Dunque alla base della critica c’è il mancato rispetto delle premesse iniziali. È quantificabile il «peso» della riforma sulle casse dei Comuni?
«Oggi i Comuni finanziano compiti decisi di fatto esclusivamente dal Cantone per centinaia di milioni di franchi. Pur mantenendo un regime di cofinanziamento da parte di Comuni in settori importanti (il 40% del trasporto pubblico, l’80% delle spese per l’assistenza alla popolazione anziana e per le prestazioni complementari, ad esempio), il Cantone chiede ai Comuni di compensare circa 85 milioni di franchi. Per far questo il progetto propone di trasferire al Cantone il diritto di incassare sia l’imposta personale che l’imposta immobiliare. Un trasferimento che per molti Comuni comporta perdite significative, che non possono essere compensate dai minori costi. Queste sono le conseguenze del passaggio alla “neutralità finanziaria per il Cantone”, imposta unilateralmente dal Governo».
Più in generale, è corretto affermare che il riordino dei flussi mostra una certa tendenza a favorire lo Stato?
«Direi piuttosto che il progetto Ticino 2020 permette di riportare coerenza tra compiti, flussi finanziari e responsabilità decisionali, allineandole dove possibile. Purtroppo, le decisioni politiche, ma anche le tendenze socioeconomiche, hanno portato la politica cantonale a uniformare le prestazioni in moltissimi ambiti: questo ha inevitabilmente trasferito competenze dal livello comunale a quello cantonale. È peraltro una tendenza che si constata anche tra Cantoni e Confederazione, con quest’ultima che si è pure assunta sempre maggiori compiti, in precedenza assunti autonomamente (e con standard differenziati, adeguati alle singole situazioni) dai singoli Cantoni».
A fronte di un aumento di oneri e di costi, non sembra esserci un aumento dell’autonomia decisionale. Sul punto dell’«indipendenza» è ancora possibile correggere il tiro? Quali sono le vostre richieste al Governo?

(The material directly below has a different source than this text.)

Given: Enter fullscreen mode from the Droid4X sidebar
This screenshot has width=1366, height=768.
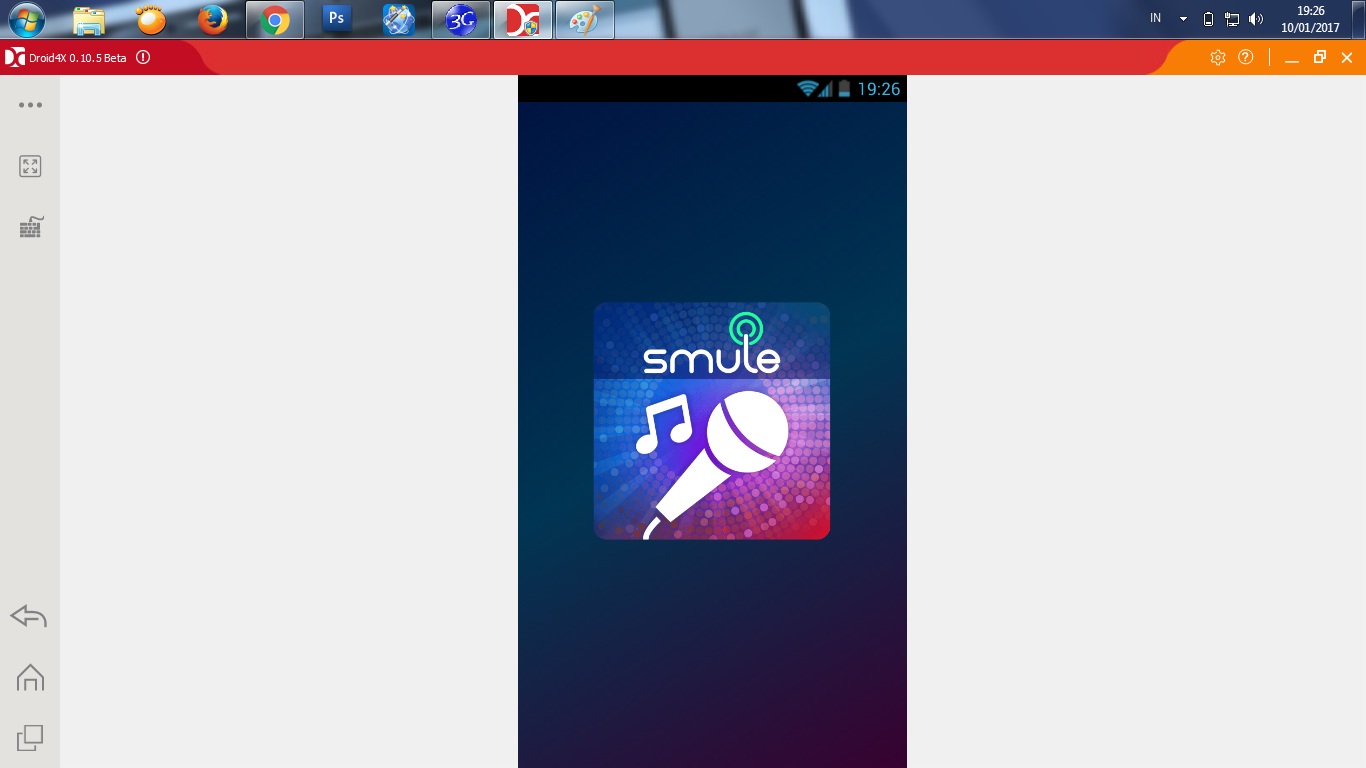Looking at the screenshot, I should click(30, 166).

«Un recupero di autonomia effettivo a favore dei Comuni non mi pare ragionevolmente immaginabile in prestazioni che la popolazione oggi ritiene debbano essere fornite in modo uniforme a livello cantonale, come potrebbe essere il caso per il trasporto pubblico, l’assistenza sociale, il sostegno alla popolazione anziana e in molti altri ambiti oggetto di esame nella prima fase del progetto Ticino 2020. Un recupero di autonomia (con una conseguente riduzione delle procedure burocratiche) è invece indispensabile a livello di compiti che con il tempo il Cantone si è assunto, senza che vi siano ragioni oggettive per farlo. A maggior ragione se penso al fatto che il numero dei Comuni si è dimezzato negli ultimi 25 anni e che di conseguenza gli stessi enti locali si sono rafforzati anche dal profilo delle competenze e della dimensione. Ma bisogna volerlo fare, e rinunciare al potere acquisito non è certo operazione facile. Ho personalmente qualche dubbio che il Governo abbia la volontà e la capacità di farlo, se valuto cosa è successo nella prima fase di questo progetto».

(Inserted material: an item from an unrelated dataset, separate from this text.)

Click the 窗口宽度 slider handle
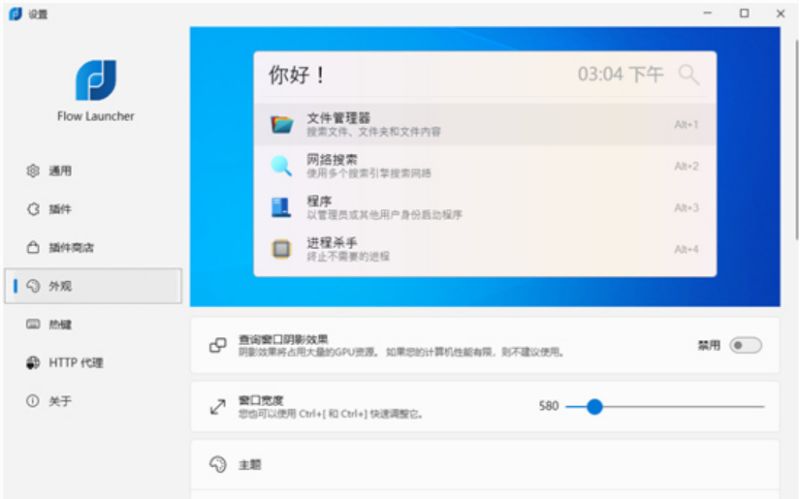This screenshot has width=800, height=499. (x=594, y=406)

Alla luce della prevista manovra di rientro del Governo e della riforma fiscale, la nuova ripartizione dei flussi finanziari fra Comuni e Cantone prevista da Ticino 2020 non rischia di essere superata dagli eventi?
«La prima fase della riforma Ticino 2020 arriva a maturazione in ritardo – non per colpa dei Comuni, che si sono fortemente impegnati a fronte di un’inerzia accentuata da parte dei servizi cantonali – e in un momento concomitante con la discussione sulla riforma della legge tributaria (per le persone fisiche) e alla vigilia dell’entrata in vigore di importanti modifiche dell’imposizione delle persone giuridiche. Due proposte che destabilizzano le finanze comunali e fragilizzano in misura importante il sistema di perequazione finanziaria intercomunale. È un problema serio, che dovrebbe indurre Governo e Parlamento a una riflessione sull’opportunità di procedere con riforme di questo tipo e di questa portata a breve termine. A maggior ragione quando lo stesso Parlamento è alle prese con l’adozione di misure di risparmio importanti che penalizzeranno molte fasce della nostra popolazione. Sono osservazioni che l’Associazione dei Comuni ticinesi ha sottoposto al Consiglio di Stato in modo formale non più tardi di poche settimane fa».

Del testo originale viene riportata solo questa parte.